BERLIN – The notion requires something of an-apples-and-oranges leap, but President Vladimir Putin of Russia and Chancellor Angela Merkel of Germany may have more in common than their experience in the former East Germany and the ability to speak each other’s language. Both defy their critics by continuing to pursue policies that are bad for economic growth.
From their perspective, however, it may make sense to resist placing growth above other considerations.
Conventional wisdom holds that if gross domestic product is growing, a government must be doing something right, or at least nothing too wrong. If GDP drops 0.2 percent, as it did in Germany in the second quarter of this year, and especially if it goes down for two consecutive quarters — the formal definition of a recession — the government is supposed to do something about it.
Merkel is under pressure to borrow and spend more to address the slowdown. For Putin, who is faced with a potential recession, the course would be comply with Western demands on Ukraine and earn the lifting of economic sanctions.
The GDP, however, is a deeply flawed reflection of a nation’s welfare. Simon Kuznets, who laid the groundwork for the modern methods of GDP calculation, asked in a report to the U.S. Congress in 1934, “If the GDP is up, why is America down?”
He continued: “Distinctions must be kept in mind between quantity and quality of growth, between costs and returns, and between the short and long run. Goals for more growth should specify more growth of what and for what.” Both Merkel and Putin are trying to mind those distinctions.
In Germany, the low growth and threat of recession don’t necessarily mean living standards will deteriorate. Economics Minister Sigmar Gabriel forecast that the number of working Germans would increase by 325,000 this year, and by half as many more in 2015.
At the same time, he said, the number of unemployed would stay at 2.9 million, or about 4.9 percent. Net wages per employee will increase by 2.6 percent this year and by 2.7 percent next year.
With such numbers in hand, German officials must be asking themselves what would be achieved if they gave in to the growing demands from both home and abroad to resort to deficit spending.
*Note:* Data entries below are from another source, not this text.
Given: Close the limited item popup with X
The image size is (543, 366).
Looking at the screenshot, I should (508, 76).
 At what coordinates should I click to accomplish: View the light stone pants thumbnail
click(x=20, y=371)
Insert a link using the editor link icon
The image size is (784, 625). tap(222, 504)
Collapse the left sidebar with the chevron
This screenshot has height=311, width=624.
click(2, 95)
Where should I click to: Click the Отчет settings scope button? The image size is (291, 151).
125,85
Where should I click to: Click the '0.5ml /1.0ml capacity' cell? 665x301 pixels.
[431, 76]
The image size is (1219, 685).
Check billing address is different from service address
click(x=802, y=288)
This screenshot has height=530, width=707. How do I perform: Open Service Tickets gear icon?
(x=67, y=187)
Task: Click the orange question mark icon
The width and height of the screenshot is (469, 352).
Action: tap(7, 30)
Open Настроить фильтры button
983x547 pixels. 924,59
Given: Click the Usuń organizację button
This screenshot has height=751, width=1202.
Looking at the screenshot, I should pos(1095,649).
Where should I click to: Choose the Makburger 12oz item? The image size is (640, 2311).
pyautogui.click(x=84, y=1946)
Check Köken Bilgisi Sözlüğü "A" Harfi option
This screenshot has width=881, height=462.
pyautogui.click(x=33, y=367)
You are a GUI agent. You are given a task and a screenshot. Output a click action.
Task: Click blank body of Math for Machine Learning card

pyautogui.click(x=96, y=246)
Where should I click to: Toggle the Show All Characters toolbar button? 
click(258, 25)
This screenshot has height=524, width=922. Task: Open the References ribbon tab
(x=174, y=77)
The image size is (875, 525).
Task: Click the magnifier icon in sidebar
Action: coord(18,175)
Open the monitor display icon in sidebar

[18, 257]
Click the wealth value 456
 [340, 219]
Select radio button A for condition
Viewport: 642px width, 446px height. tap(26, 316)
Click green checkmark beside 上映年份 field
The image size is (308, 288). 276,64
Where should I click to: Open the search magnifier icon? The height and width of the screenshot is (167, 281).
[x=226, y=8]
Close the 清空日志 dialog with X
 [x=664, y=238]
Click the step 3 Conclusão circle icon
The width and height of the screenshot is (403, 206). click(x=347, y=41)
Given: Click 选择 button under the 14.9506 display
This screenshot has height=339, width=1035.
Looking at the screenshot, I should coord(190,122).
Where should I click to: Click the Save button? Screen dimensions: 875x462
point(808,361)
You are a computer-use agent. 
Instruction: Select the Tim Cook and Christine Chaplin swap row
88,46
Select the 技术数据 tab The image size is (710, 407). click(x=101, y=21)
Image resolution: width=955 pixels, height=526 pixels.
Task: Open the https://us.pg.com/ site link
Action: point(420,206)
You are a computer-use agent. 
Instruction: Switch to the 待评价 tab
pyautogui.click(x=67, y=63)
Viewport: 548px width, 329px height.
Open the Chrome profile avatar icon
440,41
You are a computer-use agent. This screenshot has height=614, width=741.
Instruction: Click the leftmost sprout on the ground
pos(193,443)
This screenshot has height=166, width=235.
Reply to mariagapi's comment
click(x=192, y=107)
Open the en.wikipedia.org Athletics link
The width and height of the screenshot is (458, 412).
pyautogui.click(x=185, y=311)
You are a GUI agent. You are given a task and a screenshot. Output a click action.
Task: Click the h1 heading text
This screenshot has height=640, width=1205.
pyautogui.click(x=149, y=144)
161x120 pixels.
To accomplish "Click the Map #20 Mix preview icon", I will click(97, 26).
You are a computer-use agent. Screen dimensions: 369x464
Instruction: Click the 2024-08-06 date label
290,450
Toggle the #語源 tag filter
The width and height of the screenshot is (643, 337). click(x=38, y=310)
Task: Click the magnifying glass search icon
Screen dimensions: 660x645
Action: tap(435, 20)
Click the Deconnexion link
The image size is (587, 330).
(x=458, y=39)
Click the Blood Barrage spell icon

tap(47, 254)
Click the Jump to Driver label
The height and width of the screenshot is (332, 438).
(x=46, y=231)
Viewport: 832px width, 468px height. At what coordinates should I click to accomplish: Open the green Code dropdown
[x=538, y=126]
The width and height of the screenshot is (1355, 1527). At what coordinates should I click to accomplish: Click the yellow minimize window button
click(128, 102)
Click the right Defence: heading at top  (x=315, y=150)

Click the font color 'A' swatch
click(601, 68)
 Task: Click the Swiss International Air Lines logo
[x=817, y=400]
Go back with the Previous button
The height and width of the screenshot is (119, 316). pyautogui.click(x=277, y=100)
German officials must weigh two calculations. First, there’s Merkel’s longstanding promise to balance the budget and begin net borrowing by 2015. That is important politically because Germans are a financially prudent nation with one of the highest household saving rates, and because German culture puts an emphasis on responsibility and keeping promises.
It is also a matter of strategy for Merkel, who has emerged as the de facto leader of the European Union and is attempting to lead by example. France is pushing to be allowed to disregard European deficit rules, and Italy is pressing for more latitude in spending.
A German turnaround might send the wrong signal and could be seen as a betrayal by Austria and the Netherlands, which have sided with Germany on the need for deficit reduction.
On the other hand, there is the possibility that some debt-driven spending by Germany could revive GDP growth in the short term. Merkel has indicated that she sees that kind of growth as just meaningless statistics.
In addition, she may find it difficult to understand why she earns praise for taking a principled stand on sanctions against Russia, which put a damper on growth, but is scolded for being similarly conscientious about fiscal responsibility, another brake on GDP numbers.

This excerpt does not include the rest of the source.